Mas a parte considerada mais importante do estudo permitiu identificar as proteínas chave envolvidas no mecanismo compensatório das bactérias multirresistentes. Os investigadores conseguiram estes resultados a partir “da análise de estirpes de E. coli com apenas uma resistência a rifampicina e estreptomicina, e estirpes com resistência a ambos os antibióticos, crescidas em meio sem antibióticos.”
Isabel Gordo, citada em comunicado do IGC, esclareceu que “se utilizássemos uma metáfora muito simplista e comparássemos as bactérias a um carro, podíamos dizer que muitas mutações que conferem resistência à estreptomicina afetam o motor da célula que conduz à produção de proteínas, o ribossoma, e as resistências à rifampicina surgem de mutações no acelerador desse motor, uma proteína chamada RNA polimerase.”
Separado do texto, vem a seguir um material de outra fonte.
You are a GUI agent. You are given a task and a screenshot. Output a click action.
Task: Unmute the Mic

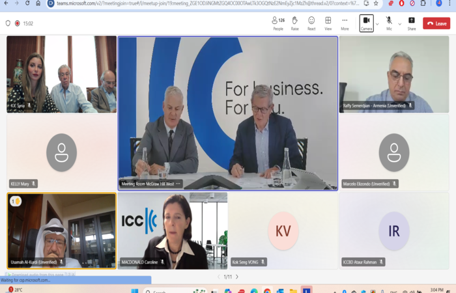pos(389,23)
“Nós agora descobrimos que o mecanismo compensatório da E. coli multirresistente inclui mutações na ‘embraiagem’, isto é nas proteínas que ligam o ‘motor’ da célula ao ‘acelerador’”, referiu Isabel Gordo. A investigadora do IGC acrescentou ainda: “Se conseguirmos bloquear as proteínas agora identificadas talvez possamos matar bactérias multirresistentes, uma vez que estaríamos a eliminar este mecanismo compensatório que favorece o seu crescimento na população.”
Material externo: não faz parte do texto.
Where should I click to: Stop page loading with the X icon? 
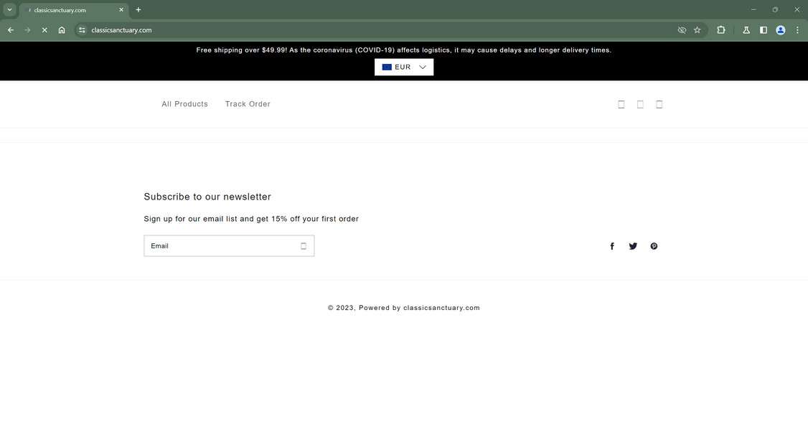[x=44, y=30]
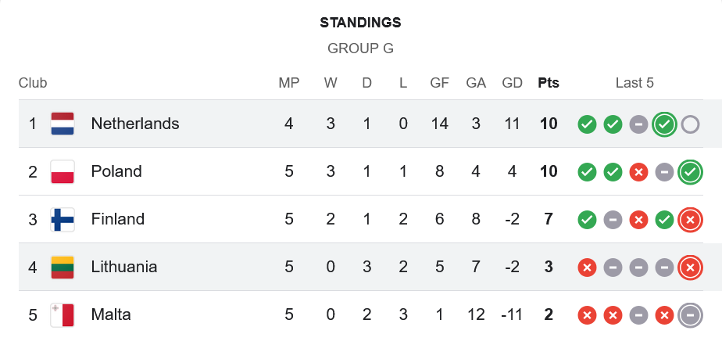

A equipa de investigação do IGC “prevê que o mecanismo agora descoberto possa ser usado de forma geral em muitos outros casos de multirresistências a fármacos, uma vez que os antibióticos afetam os mesmos mecanismos celulares. Assim, as proteínas agora identificadas podem ser bons alvos para o desenho de terapias contra bactérias multirresistentes.”
O estudo desenvolvido no Instituto Gulbenkian de Ciência foi financiado pelo Conselho Europeu de Investigação e pela Fundação para a Ciência e a Tecnologia. O Estudo foi já publicado na revista PLOS Biology.